Epic drama a throwback to pre-blockbuster cinema
When Frank Sheeran (Robert De Niro) was young, he thought ‘‘house painters’’ painted houses. ‘‘I was one of a thousand working stiffs, until I wasn’t no more,’’ he recalls from his nursing home, the frame-tale setting for Martin Scorsese’s magnificent mafioso magnum opus The Irishman.
Clocking in at a potentially bum-numbing 209 minutes, it’s a movie that feels like a Netflix binge-watch, although, such is its cinematic grandeur and magnificence, it deserves to be seen on the hallowed ground of a movie theatre near you.
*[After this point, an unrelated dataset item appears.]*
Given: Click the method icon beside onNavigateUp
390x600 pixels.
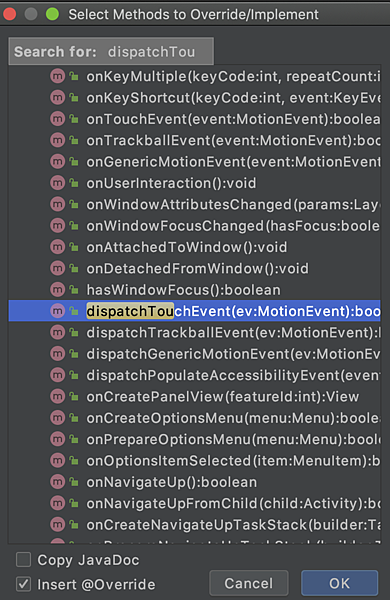Looking at the screenshot, I should click(x=58, y=482).
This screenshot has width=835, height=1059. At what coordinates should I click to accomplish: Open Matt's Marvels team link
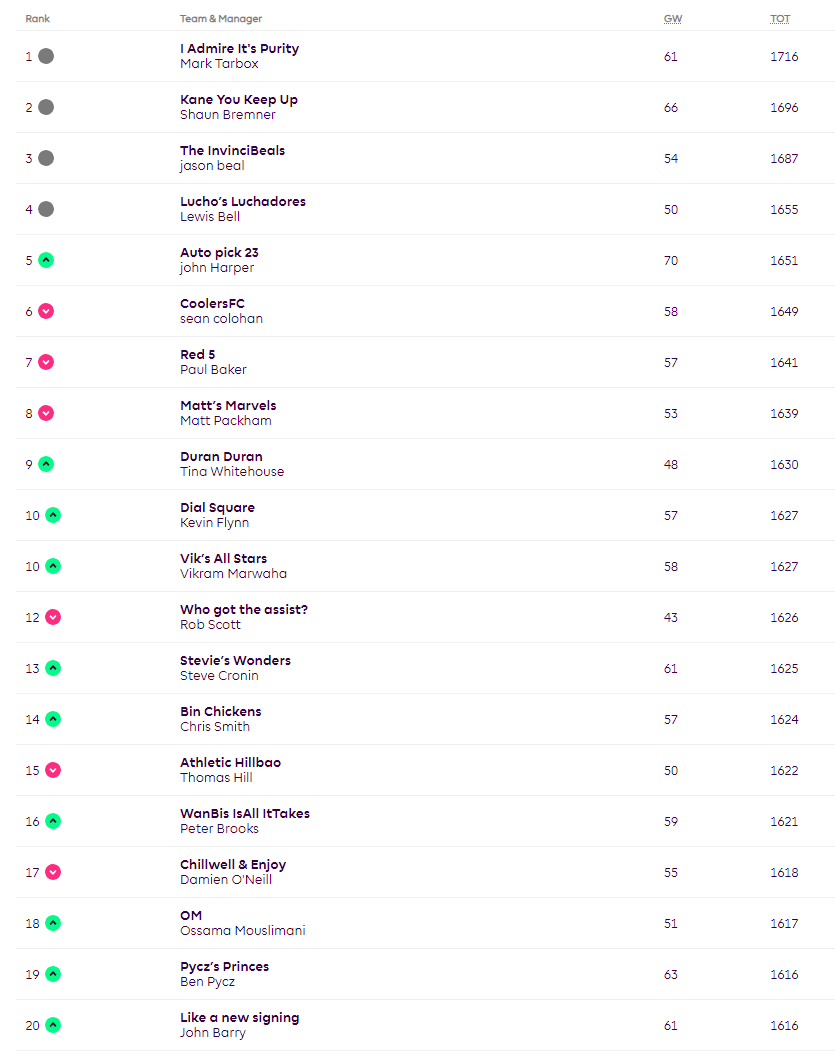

Based on Charles Brandt’s 2004 book I Hear You Paint Houses, Scorsese’s 26th feature follows Frank, from his early days delivering carcasses, through his reputation for creating them, to his latter-day regrets.
The frame-tale within the frame-tale is his and pint-sized crime lord Russell Bufalino’s (a temporarily un-retired Joe Pesci) 1975 trip from Philadelphia to Detroit for the wedding of Russell’s cousin and Frank’s lawyer Bill Bufalino (Ray Romano).
The three-day journey, punctuated by cigarette breaks (for their wives) and ‘‘business’’ breaks, proved to be pivotal in Frank’s life.
It was Bill, after getting Frank out of a tight spot, who introduced him to Russell.
While quickly realising that Russell was no ‘‘truck mechanic from Canada Dry’’, he had no idea that all of Philly’s roads led directly to him.
Russell was never directly connected to anything, but he was the man you went to when money needed disappearing, judges or juries needed bribing, or business rivals needed taking care of.
And when an error of judgment puts Frank in the sights of the King of Philadelphia Angelo Bruno, it’s Russell who bails him out – at a price.
A new, frontline role sees Frank come into the orbit of Teamsters Union boss Jimmy Hoffa (Al Pacino).
A charismatic figure, the sundae-loving, punctuality obsessed Hoffa takes a shine to Frank and his family, promoting him to the head of his own union chapter.